Work to be completed. When the line with "This screenshot has height=493, width=1026." comes up, set it down and every later line to the end of the data, exactly and without pictures.

- - - - - - -

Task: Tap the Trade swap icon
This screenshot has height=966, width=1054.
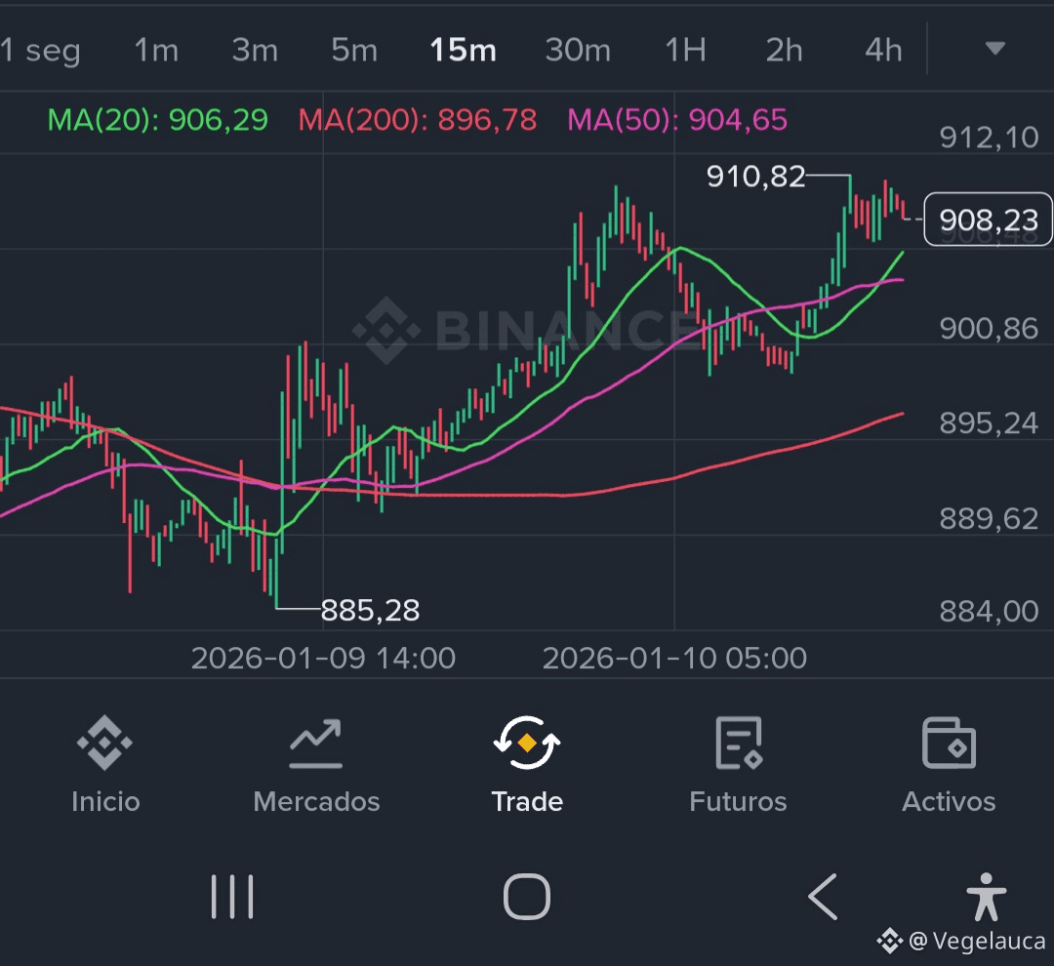Action: click(527, 745)
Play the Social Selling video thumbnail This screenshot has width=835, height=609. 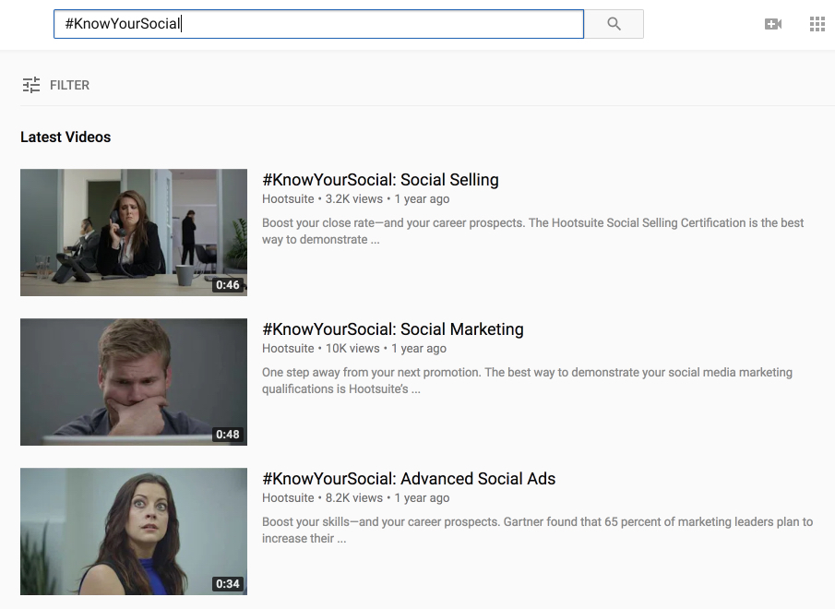click(134, 232)
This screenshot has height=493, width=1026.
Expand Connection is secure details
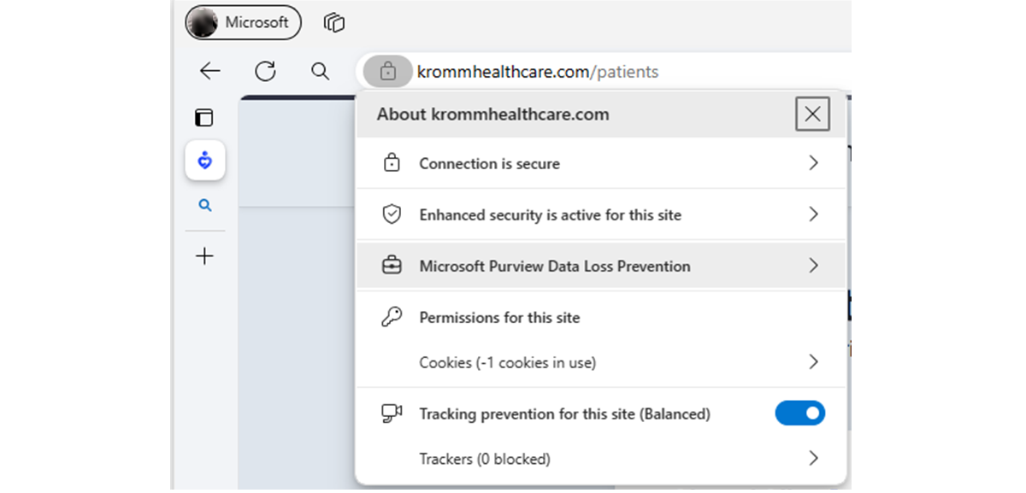point(813,163)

- - - - - - -

Exercise result.
This screenshot has height=493, width=1026.
Expand Connection is secure details
point(813,163)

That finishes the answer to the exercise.